Note: This document does NOT address the meanings of words or concepts. It assuemes knowledege of branches, commits, checking-out and the rest.
The integral commands you need to know to operate any Git repo are git add
and git commit
:
git add [-A]
: Stages the given files.
Passing the -A
option stages all files. Useful if you've added tons
of files and want to add most of them (see Unstaging for
unstaging files).
git commit [-m]
: Makes a commit.
Opens the commit message dialog in your default editor (located in the environment variable $EDITOR).
The -m
option allows you to specify the commit message without an
editor. It takes one argument as the commit message, so quote your
message! Example:
git commit -m Added another nice juicy feature
This would NOT work. Quote as follows:
git commit -m "Added another nice juicy feature"
git status
: Show information about the working tree (i.e. the current Git status of your directory)
This is a VERY important command that you should run lots of times while adding and committing files to make sure that you commit the right stuff
This stuff is required for working with other people on a project.
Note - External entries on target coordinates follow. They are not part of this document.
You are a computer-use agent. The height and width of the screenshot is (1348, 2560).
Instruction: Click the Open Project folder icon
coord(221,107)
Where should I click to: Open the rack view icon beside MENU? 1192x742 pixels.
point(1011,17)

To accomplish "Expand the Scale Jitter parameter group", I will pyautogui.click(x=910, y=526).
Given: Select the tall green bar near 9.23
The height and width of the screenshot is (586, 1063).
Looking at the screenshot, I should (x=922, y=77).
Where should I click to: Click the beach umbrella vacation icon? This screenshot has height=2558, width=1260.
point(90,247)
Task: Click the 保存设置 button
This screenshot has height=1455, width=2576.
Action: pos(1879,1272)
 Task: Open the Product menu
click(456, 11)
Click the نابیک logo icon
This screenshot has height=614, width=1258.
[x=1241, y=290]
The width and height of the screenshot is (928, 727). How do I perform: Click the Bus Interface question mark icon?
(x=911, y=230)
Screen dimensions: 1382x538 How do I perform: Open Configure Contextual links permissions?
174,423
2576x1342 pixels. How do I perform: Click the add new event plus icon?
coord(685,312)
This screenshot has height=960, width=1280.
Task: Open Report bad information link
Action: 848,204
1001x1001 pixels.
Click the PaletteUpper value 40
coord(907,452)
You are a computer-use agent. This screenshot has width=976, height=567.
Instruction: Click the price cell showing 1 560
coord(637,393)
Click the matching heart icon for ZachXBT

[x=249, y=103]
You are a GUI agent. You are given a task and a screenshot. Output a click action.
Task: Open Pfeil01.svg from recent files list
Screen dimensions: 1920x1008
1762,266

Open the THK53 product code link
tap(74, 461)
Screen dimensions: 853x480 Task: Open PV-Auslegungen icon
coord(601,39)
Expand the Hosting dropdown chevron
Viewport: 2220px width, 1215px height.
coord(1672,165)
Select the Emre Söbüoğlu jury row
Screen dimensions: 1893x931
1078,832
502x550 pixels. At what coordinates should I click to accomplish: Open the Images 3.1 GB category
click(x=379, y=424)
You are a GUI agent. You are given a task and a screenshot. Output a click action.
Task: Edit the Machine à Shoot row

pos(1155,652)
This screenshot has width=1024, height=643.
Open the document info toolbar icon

It uses two of Git's most outstanding features: branches and merging.
git branch [branch-name]
: Creates a new branch.
More often, though, you'll want this nice shortcut:
git checkout -b [branch-name]
: Creates a new branch and checks it out.
A merge in Git is required when history diverges or when you're trying to merge two branches. (Actually, in the latter, the former has usually occurred.) They can get messy, but they probably won't if we all work cleanly.
git checkout master
git merge feature-branch
would merge the branch feature-branch
into master
.
Conflict resolution is the aforementioned messy part of merging. If you're not sure what you're doing, you might mess up your merge commit, so be careful!
For now, if Git complains about conflicts, please just push the branch to the remote and make a GitHub pull request:
git checkout [your-branch]
git push origin [your-branch]
Then on GitHub, click the 'branches' menu and find your pushed branch. Click it, then click the 'Pull Request' button that shows up and make the PR.
Suppose you want to stage 99 of 100 files. A possible lazy method (in a
positive way) is to do git add -A
then unstage the file you don't want
to commit. This is simple:
git add -A
git reset HEAD unwanted-file.md
git commit -m "..."
git status
actually tells you the command to use in different
circumstances (since it's different in a new repo).
Ask what Git thinks:
git status
RTFM:
git command help
man git command
Git has some absolutely fantastic documentation -- use it!